Al contrario, secondo noi, questo dovrebbe essere a carico dello Stato (in attuazione del diritto costituzionale alla formazione ed istruzione), e dell'impresa stessa per le ulteriori caratteristiche specifiche richieste, come peraltro avveniva quando si attuavano politiche del lavoro che vedevano nelle imprese l'utilizzo di lavoratori più esperti per affiancare quelli all'inizio dell'impiego come tutor, addestratori dei più giovani colleghi.

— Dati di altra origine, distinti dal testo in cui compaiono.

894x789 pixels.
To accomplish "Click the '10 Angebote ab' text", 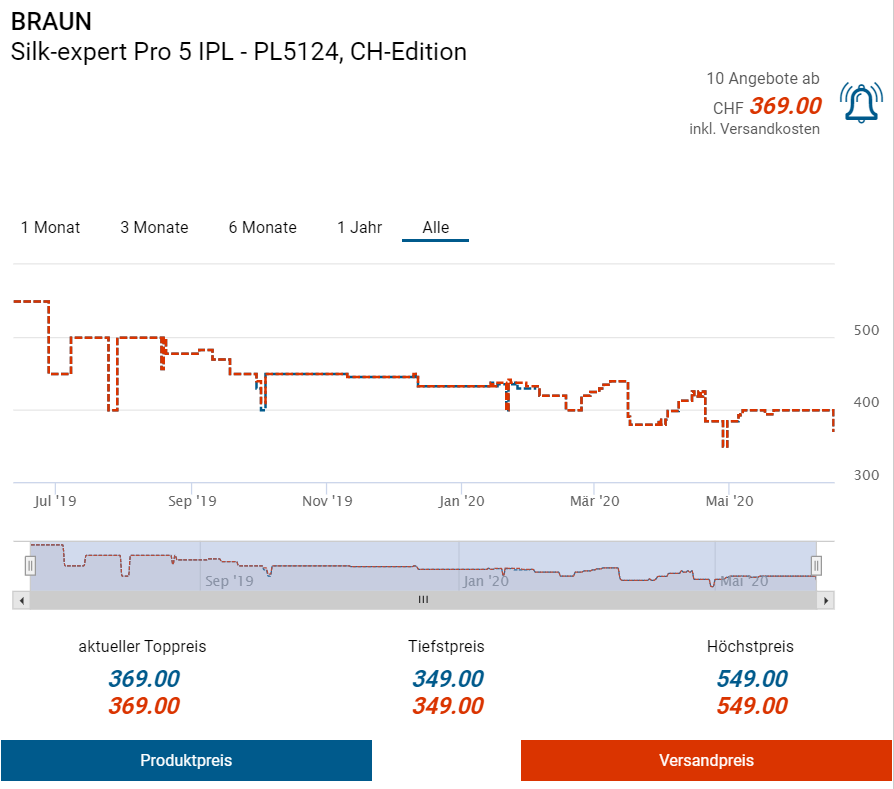I will (762, 78).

Poi ovviamente la legge di mercato della domanda e dell'offerta fa la sua parte: infatti negli ultimi 5 anni l'offerta di lavoratori di 25-30 anni è aumentata, per cui le retribuzioni si sono abbassate; e ciò in misura maggiore per i laureati. Per i diplomati va meglio perché "sono operativi in tempi più brevi".Inoltre non è secondario secondo il prof. Vavassori il ruolo degli intermediari: se le agenzie per il lavoro operano soprattutto sulla quantità (avete presente l'ultimo film di Ken Loach?) le differenze si possono accentuare. Una intermediazione di qualità potrebbe invece aiutare un riavvicinamento retributivo. In questi anni si è usata la legge 30 con troppa disinvoltura, come nei call center (posso citare l'ultimo film di Virzì?).Tutto questo paradossalmente avviene in un periodo nel quale è maggiormente rilevante il bisogno di risorse economiche in particolare per i giovani lavoratori, per i precari, per permettere loro di costruirsi una vita "normale", sicura, di fare progetti per il futuro, di mettere sù una famiglia, incentivando la natalità del paese, oggi vecchio e stanco. Lo svecchiamento della società italiana avrebbe notevoli ricadute positive sull'economia del paese nel periodo medio, sarebbe dunque un buon investimento per il benessere futuro, mentre l'atteggiamento opposto crea danni anche a lungo termine.
In conclusione la società, e sopratutto le imprese, dovrebbero pensare ad un miglior utilizzo dei giovani come risorse. Ma oggi, come in altri tempi, impera lo sfruttamento. Solo che allora c'era chi vi costruì sopra teoria e conoscenza come strumento di lotta. Oggi no.